June 15, 2015 | By Wayne Hicks | Contact media relations

The proposed Environmental Protection Agency (EPA) Clean Power Plan (CPP) aims to cut carbon dioxide (CO2) emissions from existing power plants to 30% below 2005 levels by 2030. The North American Electric Reliability Corporation (NERC) is preparing a series of reports to examine possible reliability concerns from the required change in the generation mix needed to achieve this target. In addition to describing their own analysis, NERC plans to highlight and summarize relevant and technically sound studies completed by other parties.

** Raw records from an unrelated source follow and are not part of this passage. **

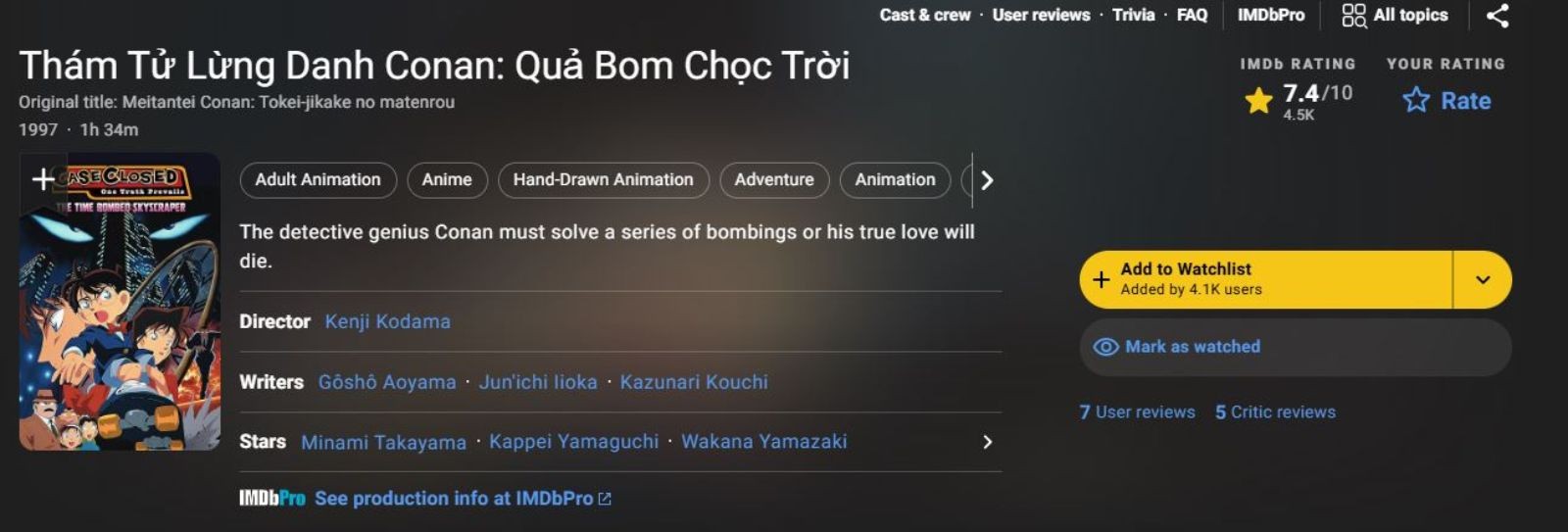Click the yellow IMDb rating star
1568x532 pixels.
click(1258, 100)
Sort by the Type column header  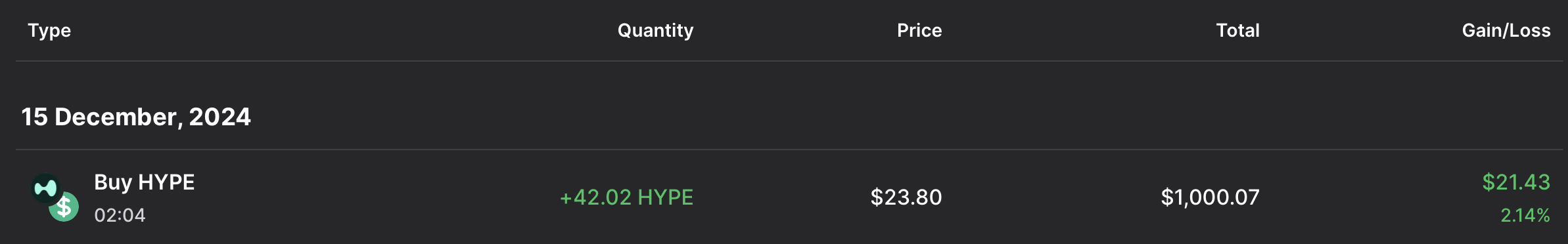(x=49, y=31)
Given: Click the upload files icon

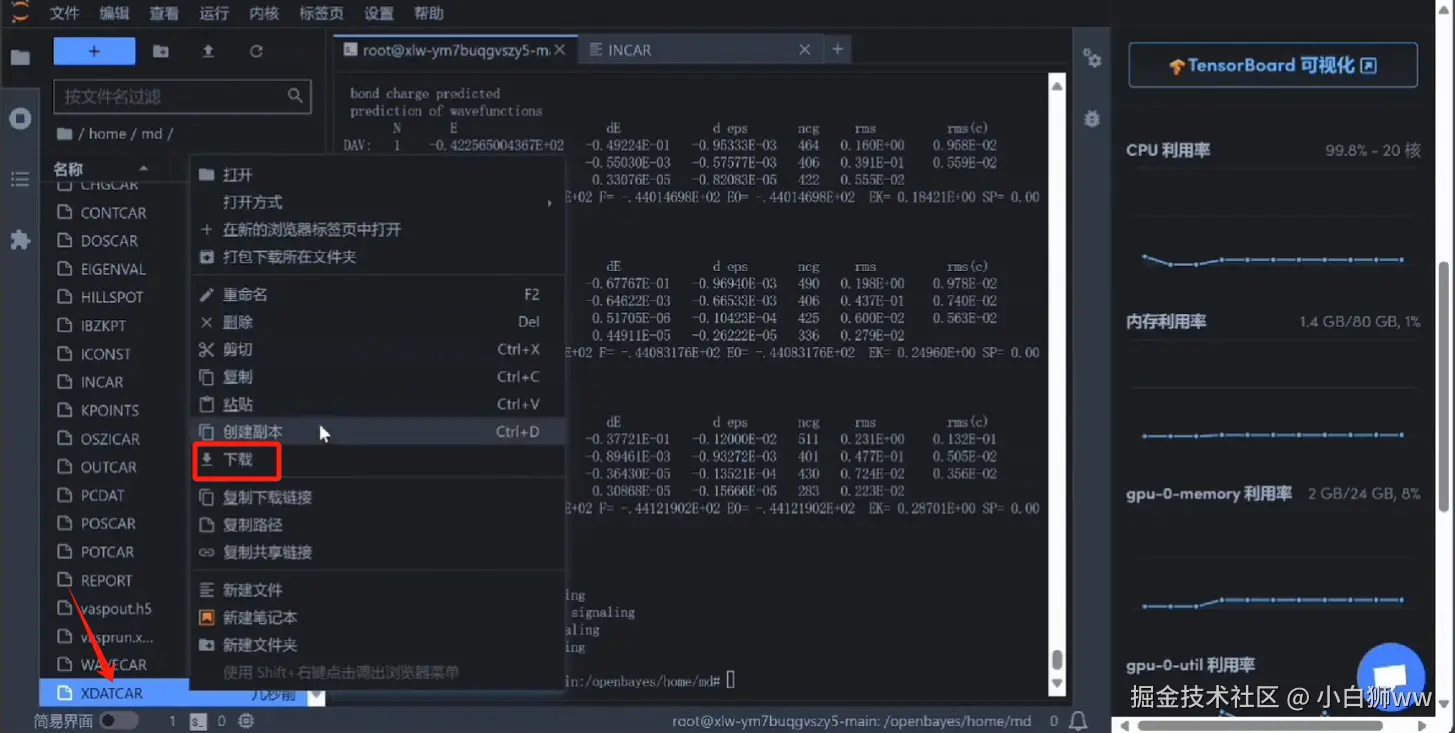Looking at the screenshot, I should point(208,51).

In the new report Relevant Studies for NERC's Analysis of EPA's Clean Power Plan 111(d) Compliance, NREL and partners describe multiple wind and solar integration studies that have found CO2 reductions of approximately 30%. These studies can be viewed in several ways, including as viable paths to compliance with the EPA rule, alternative "bookend cases" to compare to compliance based largely on natural gas, or something in between. The studies represent a body of work that can help inform the public discussion surrounding the cost and reliability impacts of complying with the proposed EPA CPP.

Although it is possible to assume that a large-scale transition from coal to natural gas generation is the primary path to CPP compliance, there are actually many available paths toward compliance, and states will have significant flexibility in their approaches. Another path toward compliance emphasizes the use of wind and solar energy, and it has been studied very extensively during the past 15 years. Several recent wind and solar integration studies focused on power system operations, reliability, and stability while reducing CO2 emissions by 30% or more.

With this report, NREL intends to aid NERC's efforts to include this relevant material in their reports. And more generally, NREL hopes that this report is useful in showing that a 30% CO2 reduction has already been extensively studied-and the analysis shows that reliable and cost-effective compliance is possible.